• Interpret the smoking index for Electrical and electronic workers.
• Interpret the mortality index for Farmers, foresters, and fisherman.
• Which occupation has the highest smoking index?  Why do you think that group has the highest smoking index?
• Which occupation has the lowest smoking index?  Why do you think that group has the lowest smoking index?
• Which occupation has the highest mortality index?  Why do you think that group has the highest mortality index?
• Which occupation has the lowest mortality index?  Why do you think that group has the lowest mortality index?

• Look at the data and discuss any relationships between occupational group and smoking index and between occupational group and mortality index.
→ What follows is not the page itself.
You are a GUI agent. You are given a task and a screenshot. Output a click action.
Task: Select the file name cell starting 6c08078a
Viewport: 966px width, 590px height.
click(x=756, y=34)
What other factors could cause mortality from lung cancer?

• Describe any relationships between the smoking index and the mortality index.  Discuss any strategies used to find a relationship between these variables.

• Did the way the data was presented in the table make it difficult to see any relationships?  Sort the data so that the smoking index is in ascending order.  What is the benefit of sorting data?
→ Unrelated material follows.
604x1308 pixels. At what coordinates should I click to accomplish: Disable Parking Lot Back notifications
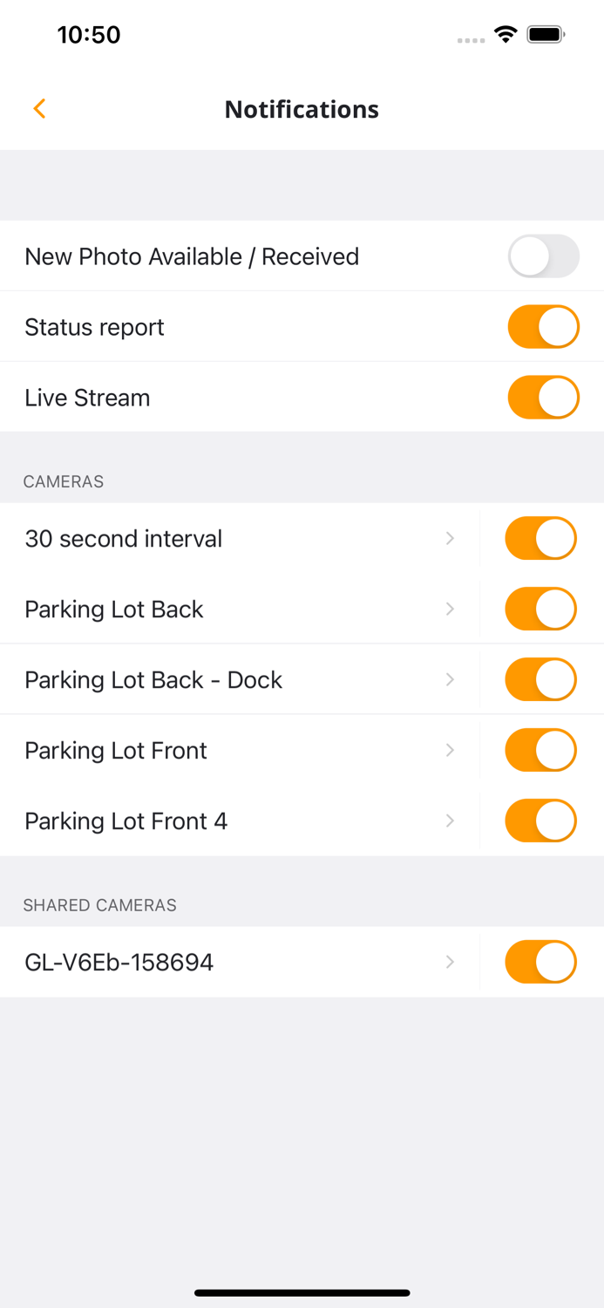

• Now that the smoking index is increasing in the table, what do you notice about the mortality index? 
  

• Are there any occupational groups whose indices do not seem to “fit” the general pattern you observed?

Part 2: Is There a Relationship?

One way we made the data easier to interpret was by sorting it in ascending order by one variable.  Another way to help interpret data is to display it graphically.  A scatterplot can provide a visual picture of the data in order to analyze any patterns or trends.
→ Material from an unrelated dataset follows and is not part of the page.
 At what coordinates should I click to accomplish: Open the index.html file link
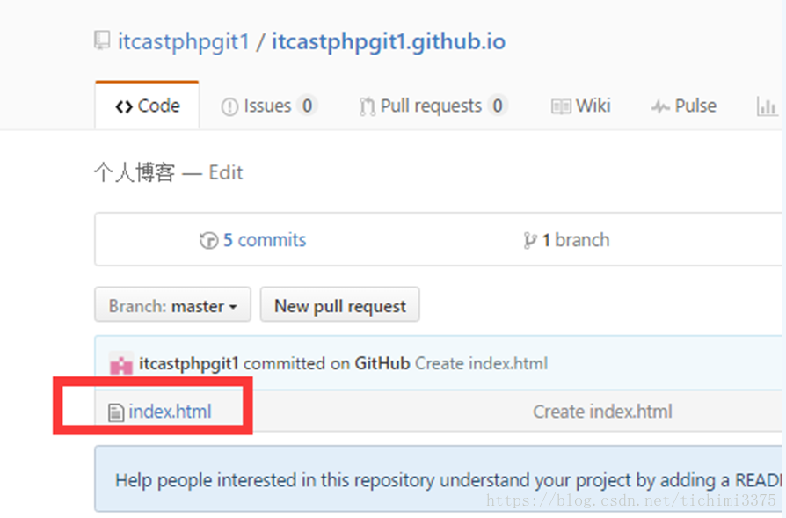pyautogui.click(x=170, y=412)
• Create a scatterplot.  Which variable (Smoking or Mortality) should be the independent variable (X)?  Why?

• Describe the trend in the graph.  What does this trend suggest about the relationship between smoking and lung cancer?

• How does the relationship you found by looking at the table compare to that observed by looking at the graph?

• What are the advantages and disadvantages of each representation (tables and graphs)?

• How strong do you think the relationship is between these two variables?  Explain how you determined the “strength” of the relationship.

• One way to measure the strength of a relationship between two variables is to calculate the Pearson product-moment correlation coefficient, or r, between them.  (*Suggest using Resource #1 at this time to explore the meaning of a correlation coefficient.) Calculate the correlation coefficient (r) for these variables.  Based on the meanings of these indices, interpret the value of r.

• The square of the correlation coefficient is the proportion of variance in one variable that is associated with the variance in the other variable.  What is the value of r² for this data?  Interpret this value in your words.

• If an occupational group has a smoking index of 120, what would you predict their mortality index to be?  Explain how you made your prediction.

• Looking at the scatterplot of the data, Use the Line tool to place a “best fit” line through the data points to approximate the trend you observe and help with making predictions.

• Estimate two points that would lie on your estimated drawn line. Use these two points to algebraically determine the equation for this line.  Use your equation to predict the mortality index for a smoking index of 120. Compare this with your previous prediction.
  
  
• One way to accurately calculate a line of best fit is by using a least squares regression line.  Excel allows the user to add several types of trendlines (regression) to a graph.  Add a linear trendline to the graph.

Part 3: Comparing Actual with Predicted Results

• Excel has an Analysis ToolPak that will do MANY statistical calculations.  Under the Tools menu, select Data Analysis.  Scroll down to find the regression analysis and click OK.  Enter the appropriate range for the Y data and X data.  Also select the Residuals, Residual Plot, and Line Fit Plot.  When you click on OK, Excel will do the regression analysis and output the results on a separate worksheet.  Analyze the output.  Can you find all the information you previously calculated and graphed?  Does the output match your previous calculations and graphs?  What other information is provided in the output?  Discuss the advantages and disadvantages of doing the regression analysis by the method used in the activity and by using the Data Analysis feature in Excel.
  
  
• Are there any outliers or influential data points?  If so, what effect do they have on the correlation?  Try discarding an occupational group that could possibly be influencing the line of best fit.  Recalculate the regression.